DEMOKRASINEWS, Tanggamus – Setelah mendapat laporan dan informasi kondisi Ananda Ghaisan (13) hari balita penderita pembesaran kepala akibat penumpukan cairan di otak (Hidrosefalus), LKS Alamanda langsung melihat kondisi Ghaisan dikediaman orang tuanya, Jum’at (19/2/21).
Kedatangan Lembaga Kesejahteraan Sosial (LKS) Alamanda Tanggamus Pimpinan Roswati itu ingin menolong balita pasangan Edi Siswanto (37) dan Tinda Arista (35) warga Pekon Sukaraja, Kecamatan Semaka itu dengan cara mendata dan mengkoordinasikan tindakan yang harus di lakukan ke pihak medis.
“Seperti yang sudah kami lakukan untuk sementara kami tim LKS Alamanda akan mendata terlebih dahulu terkait kelengkapan berkas dan nanti akan kami konsultasikan dengan pihak medis tidakan apa yang akan di tempuh,” ujar Roswati, Jum’at (19/2/21).

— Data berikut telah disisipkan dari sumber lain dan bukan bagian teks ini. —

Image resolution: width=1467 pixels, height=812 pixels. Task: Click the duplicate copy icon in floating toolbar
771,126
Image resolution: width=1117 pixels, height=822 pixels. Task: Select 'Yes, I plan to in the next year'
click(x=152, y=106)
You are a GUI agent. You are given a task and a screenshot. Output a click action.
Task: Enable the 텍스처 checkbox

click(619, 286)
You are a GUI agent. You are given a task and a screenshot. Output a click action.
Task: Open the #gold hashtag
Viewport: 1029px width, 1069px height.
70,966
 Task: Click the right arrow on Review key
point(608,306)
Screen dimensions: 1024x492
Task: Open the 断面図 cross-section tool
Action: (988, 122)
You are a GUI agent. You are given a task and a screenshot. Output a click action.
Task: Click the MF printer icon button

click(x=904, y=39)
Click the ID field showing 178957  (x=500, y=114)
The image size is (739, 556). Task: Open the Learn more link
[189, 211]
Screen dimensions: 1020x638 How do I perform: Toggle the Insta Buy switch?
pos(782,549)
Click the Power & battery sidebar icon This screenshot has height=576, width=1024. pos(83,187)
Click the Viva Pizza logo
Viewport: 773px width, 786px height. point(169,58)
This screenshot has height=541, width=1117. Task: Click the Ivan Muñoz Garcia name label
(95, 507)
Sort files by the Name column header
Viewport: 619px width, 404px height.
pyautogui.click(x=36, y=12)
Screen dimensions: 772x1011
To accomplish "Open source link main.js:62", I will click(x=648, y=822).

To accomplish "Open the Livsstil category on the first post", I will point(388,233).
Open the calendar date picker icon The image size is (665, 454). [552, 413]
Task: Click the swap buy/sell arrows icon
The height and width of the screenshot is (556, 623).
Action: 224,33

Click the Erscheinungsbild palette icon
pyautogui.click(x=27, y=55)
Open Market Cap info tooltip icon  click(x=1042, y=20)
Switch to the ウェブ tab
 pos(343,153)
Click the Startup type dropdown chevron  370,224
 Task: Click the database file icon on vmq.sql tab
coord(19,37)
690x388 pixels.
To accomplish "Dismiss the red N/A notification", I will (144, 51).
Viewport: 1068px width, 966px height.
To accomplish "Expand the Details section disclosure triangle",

Berdasar informasi, lanjut Bunda Ros, panggilan akrabnya, orang tua bocah bekerja sebagai honorer Satpam di SMPN 1 Semaka. “Untuk itu, LKS Alamanda akan berusaha mengadakan penggalan dana untuk biaya pengobatan dan perawatan Ghaisan,” tandasnya.
Bunda Ros berharap seluruh instansi pemerintahan dapat bahu membahu meringankan dan membantu kesulitan orang tua bocah. “Seluruh instansi, masyarakat tanpa kecuali para dermawan dapat berperan serta menyisihkan sebagian hartanya untuk membantu pengobatan ananda Ghaisan.
Atas kunjungan dan pemberian bingkisan berupa pempers, susu, bedak dan sejumlah peralatan bayi serta upaya pengobatan dari LKS Alamanda, atas nama keluarga, Edi mengucapkan terimakasih dan memohon maaf karena telah merepotkan banyak orang.